John Weir’s Your Nostalgia is Killing Me is Poignant, Historical and Laugh-out-Loud Funny.

Let’s face it.  Short story collections often make for a choppy reading experience.  Even the best of them are a challenge to read from cover to cover.  Two magnificent exceptions are Sherwood Anderson’s Winesburg Ohio and Patrick Ryan’s The Dream Life of Astronauts.  These two short story collections are linked by place:  in Mr. Anderson’s book, it’s a small midwestern town, in Mr. Ryan’s , it’s Florida.  Something more visceral links the stories in John Weir’s new collection, Your Nostalgia is Killing Me.  For much of the book, it’s the narrator’s relationship with a man named David.  We never learn his last name, but he bares a striking resemblance to the great queer writer, David Feinberg.  (Full disclosure QueerReader knew and loved David Feinberg before and after the success of his novel, Eighty-Sixed.)  We first meet David engaging in performative acts–publicly emphasizing the simple fact that he is dying.  For the rest of the book, he lingers on in spirit and even as an intrusive ghost as Mr. Weir explores the relationships that follow–and how the AIDS crisis has impacted a generation of queers.  The result is a book of stories which is compelling and surprisingly hard to put down.

Humor is a tricky thing in American fiction.  The British are more receptive to it, perhaps because they’re more comfortable with irony.  For this Queer Reader, the problem with humor in fiction is quite simply, when it misses the mark it can be just awful.  There’s nothing worse than an author trying to be funny and not achieving it.  But Mr. Weir never tries to be funny.  The humor in this book derives from the simple truths he reveals and–it must be said–a queer sensibility that is all his own.

The book begins with the death of David and hints of the truth-telling simplicity that defines this book:

I had planned to be sad about it, but it turned out I was relieved.  I’m not proud of this.  In my fantasy, he would have died in my arms, and the screen would have faded to black, like in a movie.  It was an Italian neorealist ending, a grim death, but a noble one, suffered in a time of war or shortly after the war.  What happened instead was that he was so mean for the last three months of his life that I stopped liking him.  Not just at that time, but for all time, both in the season of his death and retroactively, forever.  His dying wasted our five years of friendship, and I lost him in retrospect.  I don’t remember what I liked about him.
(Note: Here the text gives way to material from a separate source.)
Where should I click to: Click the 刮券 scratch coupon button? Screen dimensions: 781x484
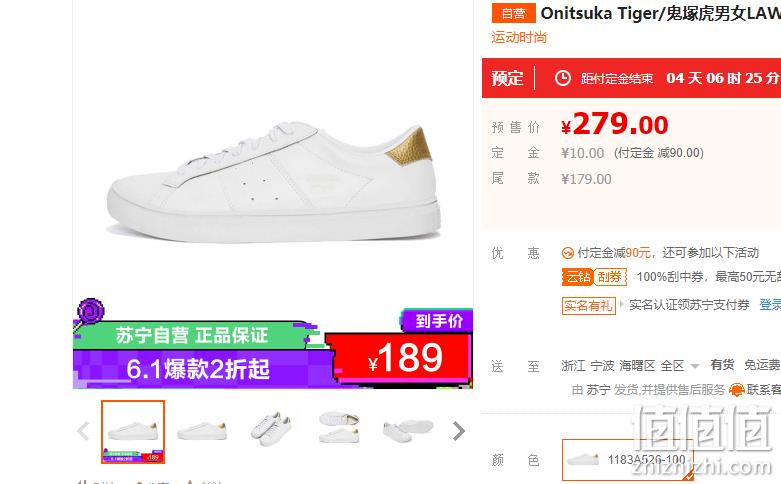pyautogui.click(x=610, y=277)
In this first short story, “Neorealism at the Infiniplex” the narrator contends with David’s parents who insist on a Rabbi for the memorial.  At the last minute he somehow finds one on a Friday evening in New York. This despite the fact that David “hated God”.  The narrator puts up with David’s parents who didn’t show up at all for David’s dying.  And then, when it’s all over, he goes to the movies to see Saving Private Ryan.  Appropriately, the humor in this story derives from it’s realism.  This story feels true.

The next story in this collection, “American Graffiti” is, in this Queer Reader’s opinion, the best.  It’s beautifully constructed, funny and just a little heartbreaking  It’s the story of a queer teenager’s friendship with a local girl.  The humor in this story comes from the author’s emotional distance from the Northeast Jersey town he aspires to get out of.  The poignancy derives from the fact that he’s leaving his friend behind.  It’s a classic story–the kind that should be taught in schools for years to come.

AIDS activism looms large in this book.  And it’s about time.  More than twenty-five years have past since the “cocktail” seemingly put an end to the AIDS crisis in New York.  That means that an entire generation of queers have no memory of a time when demonstrations, zaps, and even getting arrested were an everyday part of life.  A time when it wasn’t at all unusual to bump into an old acquaintance who had lost so much weight it was difficult to recognize him.  Sarah Schulman’s Let the Record Show and David France’s How to Survive a Plague help, but it’s only great fiction that can bring that horrible period back to life.  In Your Nostalgia is Killing Me John Weir achieves this and more. 

Needless to say, QueerReader strongly recommends this important historical book.

John Weir’s Your Nostalgia is Killing Me is published by Red Hen Press.